- Location: RM of Battle River No. 438, Saskatchewan, Canada
- Nearest city: The Battlefords
- Coordinates: 52°48′53″N 108°36′17″W﻿ / ﻿52.8148°N 108.6048°W
- Opened: December
- Closed: March
- Vertical: 100 m (330 ft)
- Top elevation: 600 m (2,000 ft)
- Base elevation: 500 m (1,600 ft)
- Trails: 11
- Longest run: 1,097 m (3,599 ft)
- Total length: 5.9 km (3.7 mi)
- Lift system: 2 quad lifts, 2 magic carpets
- Terrain parks: yes
- Night skiing: yes
- Website: Table Mountain

= Table Mountain Regional Park =

Ski area in Saskatchewan, Canada

Table Mountain Regional Park is a ski area and resort in the Canadian province of Saskatchewan about 26 km west of The Battlefords in the Rural Municipality of Battle River No. 438. It is situated on a lateral moraine that was formed during the last ice age and has a scenic view of the Battle River Valley.
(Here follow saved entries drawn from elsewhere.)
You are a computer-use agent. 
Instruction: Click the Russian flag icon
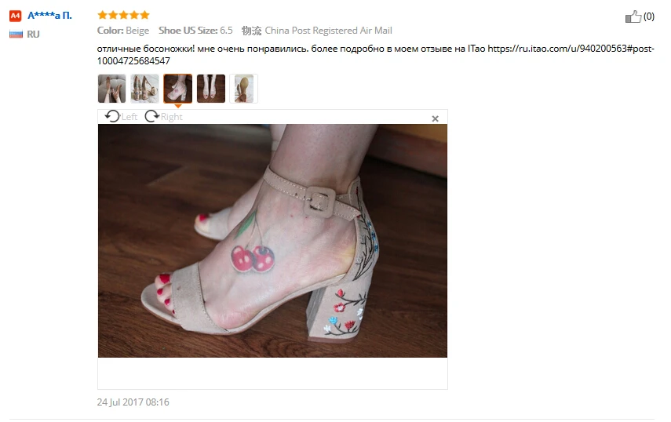16,35
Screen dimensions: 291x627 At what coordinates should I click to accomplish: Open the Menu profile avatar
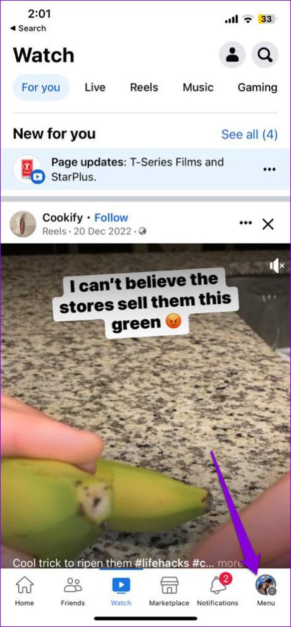click(x=266, y=585)
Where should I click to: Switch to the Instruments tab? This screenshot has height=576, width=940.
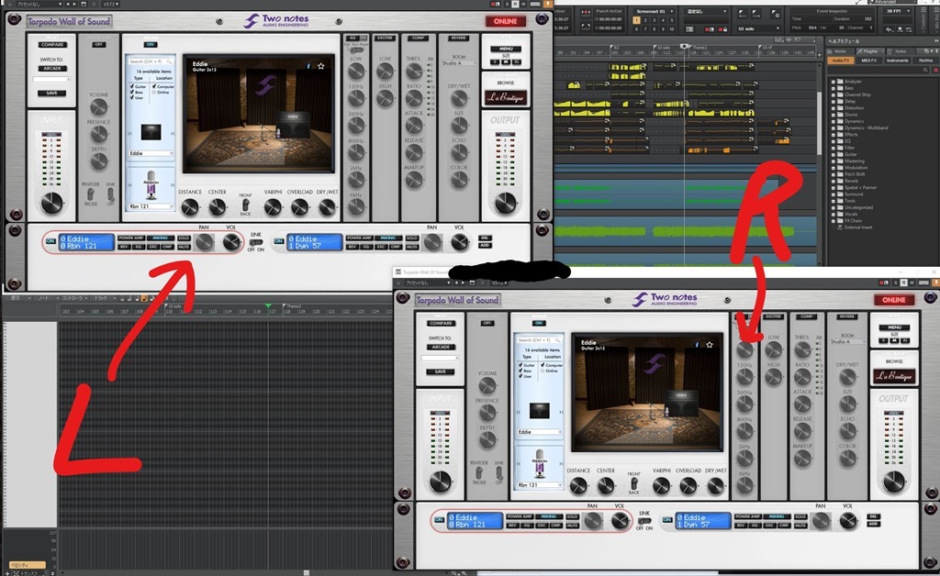click(898, 61)
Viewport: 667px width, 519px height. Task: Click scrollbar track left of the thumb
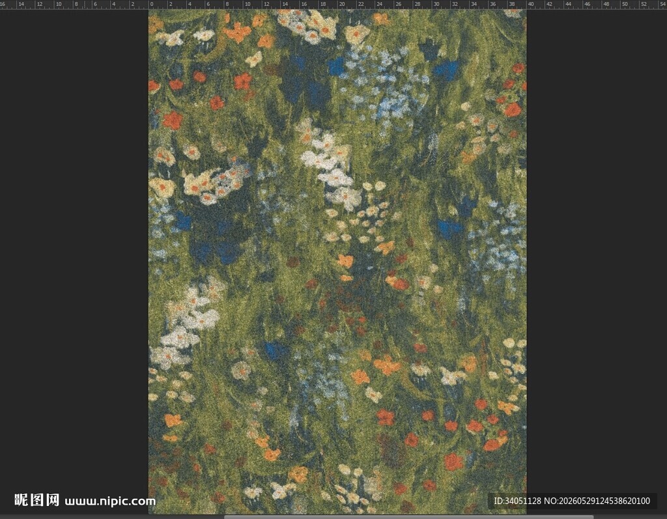click(112, 517)
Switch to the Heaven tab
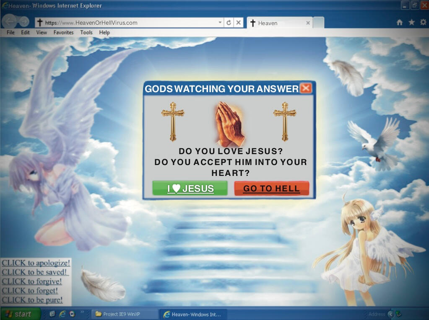Image resolution: width=429 pixels, height=320 pixels. click(x=277, y=23)
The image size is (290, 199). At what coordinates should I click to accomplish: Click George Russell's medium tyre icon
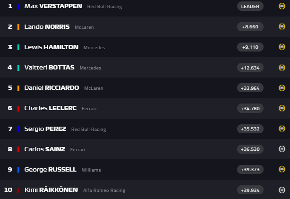[282, 169]
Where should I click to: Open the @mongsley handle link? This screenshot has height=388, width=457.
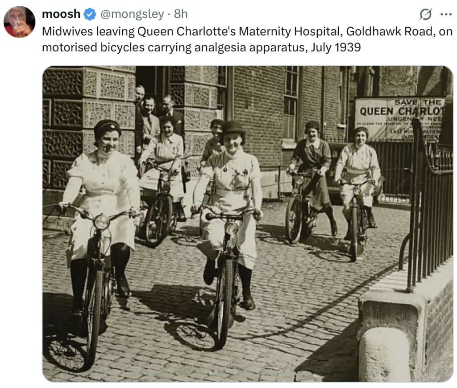click(x=132, y=14)
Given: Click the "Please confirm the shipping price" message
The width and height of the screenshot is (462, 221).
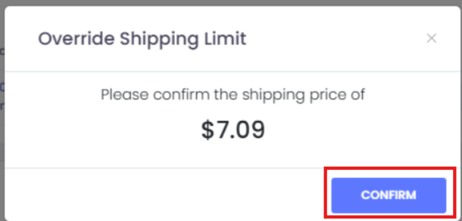Looking at the screenshot, I should click(233, 95).
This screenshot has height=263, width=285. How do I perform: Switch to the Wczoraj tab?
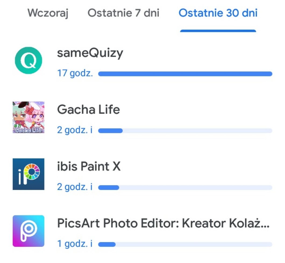point(48,13)
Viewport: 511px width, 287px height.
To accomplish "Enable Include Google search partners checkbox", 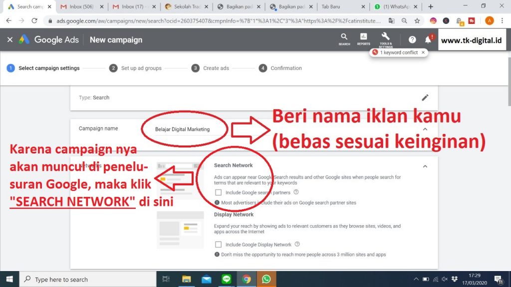I will [218, 192].
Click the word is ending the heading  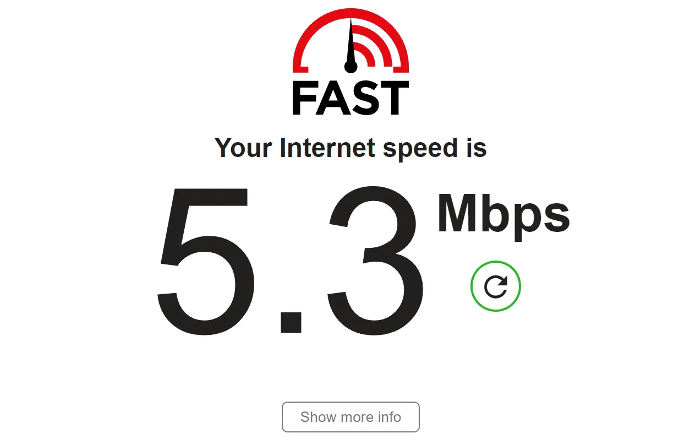click(x=475, y=148)
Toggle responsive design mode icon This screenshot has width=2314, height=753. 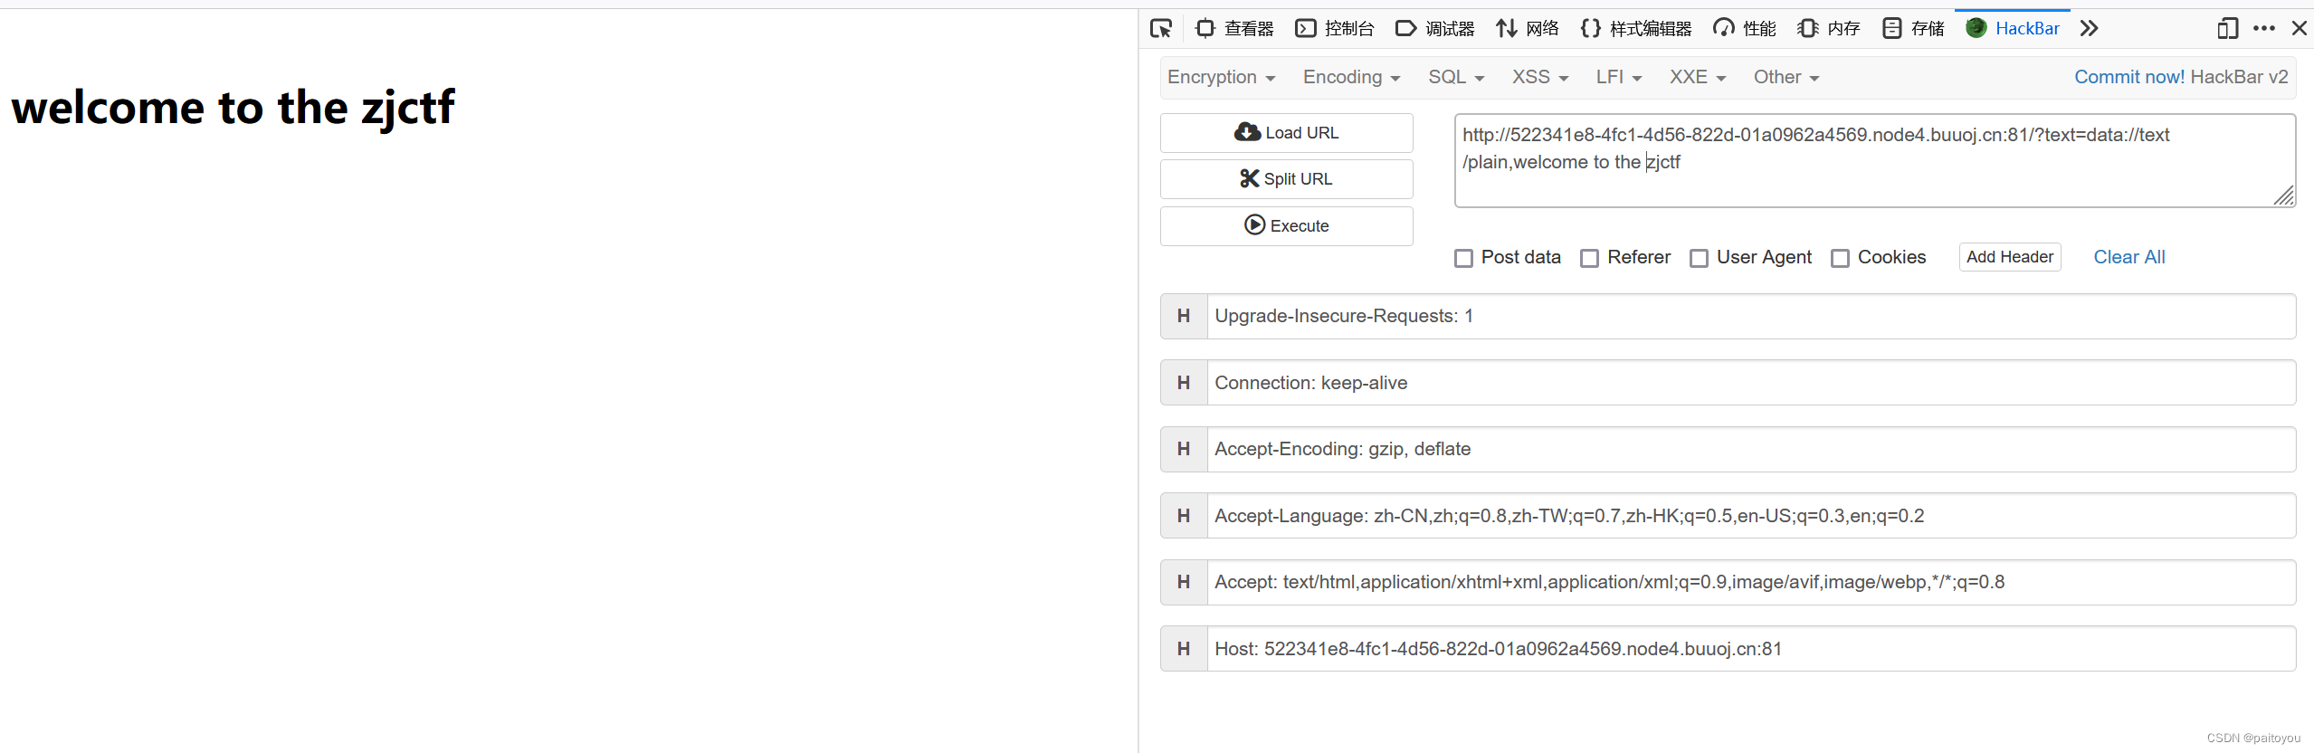point(2227,29)
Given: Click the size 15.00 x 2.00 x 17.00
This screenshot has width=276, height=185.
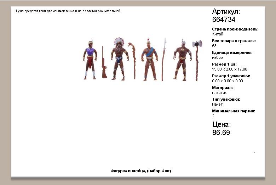Looking at the screenshot, I should (x=229, y=69).
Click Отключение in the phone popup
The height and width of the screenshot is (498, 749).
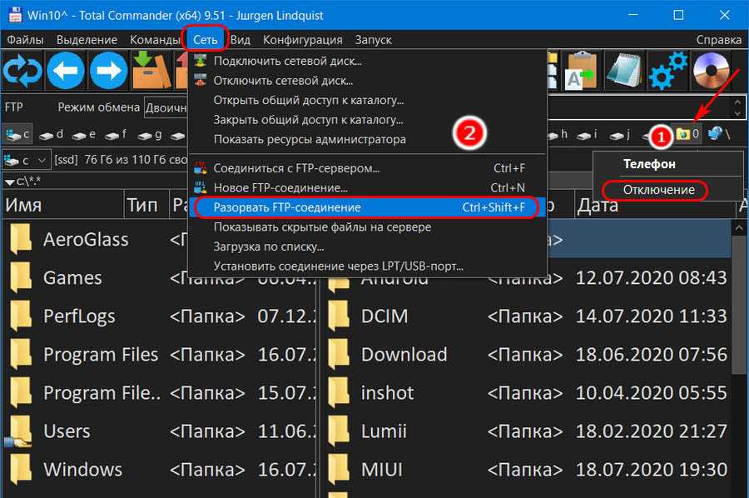pos(658,190)
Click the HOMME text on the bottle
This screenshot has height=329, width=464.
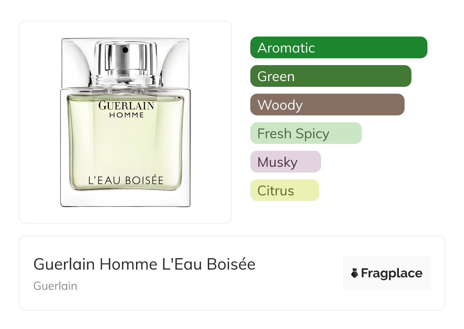[x=126, y=115]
Table Mountain is a non-profit organization and approximately 70,000 people visit the ski resort each season.

Access to the park is from a gravel road off Highway 40.

== Description ==
Table Mountain Ski Resort has 11 runs, groomed slopes, four lifts, a chalet, a tubing area, and a terrain park for snowboarding. Two of the lifts are quad chair lifts and the other two are magic carpets. Saskatchewan's first quad lift was at Table Mountain. The chalet has a cafeteria with confectionery and hot and cold food. The lounge serves beer and spirits.